Excerpt to read:
################

The Brinkley Girls (Fantagraphics Books, 2009) collects Brinkley's full-page color art from 1913 to 1940; her earliest adventure series, Golden Eyes and Her Hero, Bill; her romantic series, Betty and Billy and Their Love Through the Ages; her flapper comics from the 1920s; her 1937 pulp magazine-inspired Heroines of Today and unpublished paintings, along with an introduction by the book's editor, Trina Robbins.

Her earliest series, Golden Eyes and Her Hero, Bill, is a comic chronicling the adventures of a girl known as Golden Eyes during World War I. It ran from March 1918 through February 1919 and featured full page illustrations in color. The series was renamed "Golden Eyes" and Her Hero "Bill" Over There, after a few episodes (as the narrative had shifted to France) and would keep that new name for the remaining 15 installments.

The story begins with Golden Eyes saying goodbye to her lover Bill, who is deployed to France to fight the Germans. He leaves his faithful dog "Uncle Sam" in her care, and while girl and dog try to do their part for the allies from home they're spurred into action by the discovery of a German spy in Golden Eyes' own backyard. Golden Eyes, with Uncle Sam at her side, enlists as an ambulance driver for the Red Cross, and they are briefly reunited with Bill in France before duty separates them again. Golden Eyes, the dog, and Bill are reunited and drawn apart repeatedly throughout the course of the tales. They rescue each other from capture and injury as they fight for the allies - and for their future together.

################

In the excerpt on Golden Eyes and Her Hero, Bill, what name does the dog that Bill leaves in Golden Eyes' care go by?

################

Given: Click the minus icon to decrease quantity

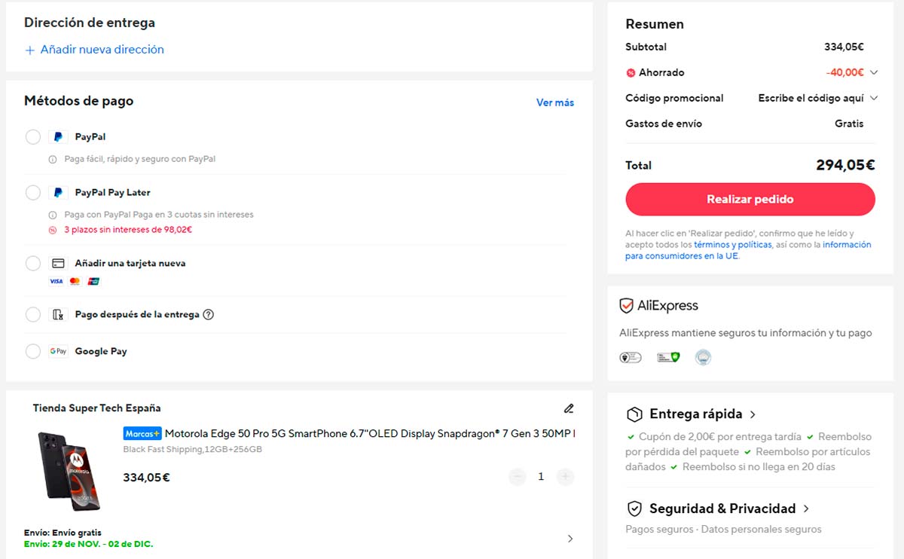Looking at the screenshot, I should (x=517, y=477).

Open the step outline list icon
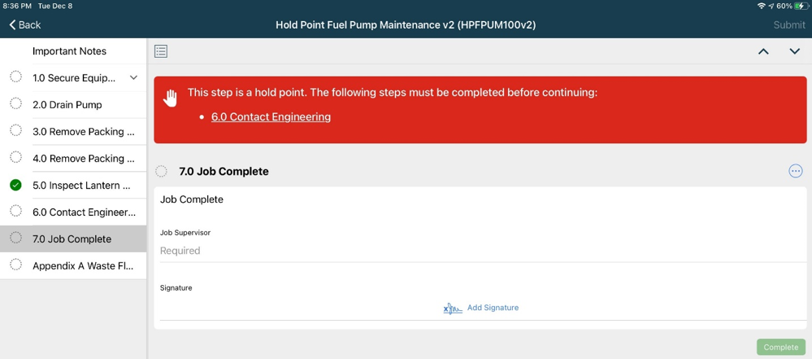(x=161, y=51)
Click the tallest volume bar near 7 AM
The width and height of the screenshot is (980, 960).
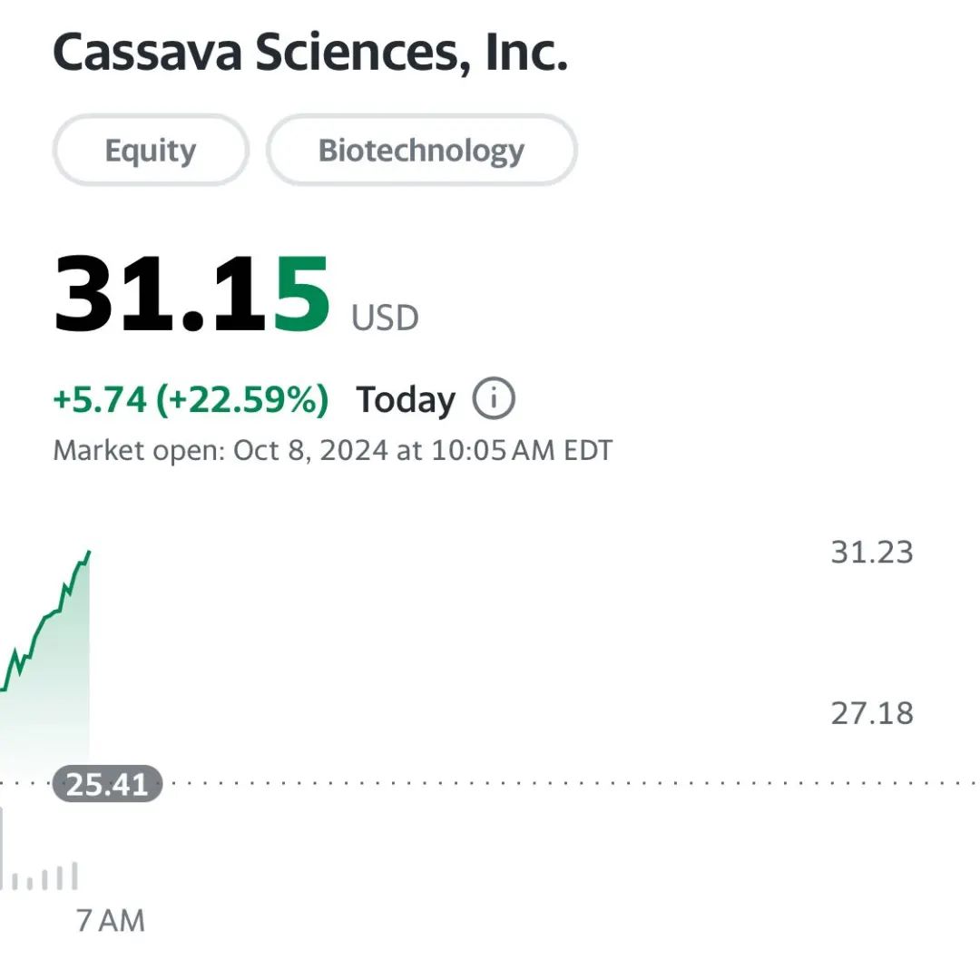(75, 876)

################

Solution: Uncle Sam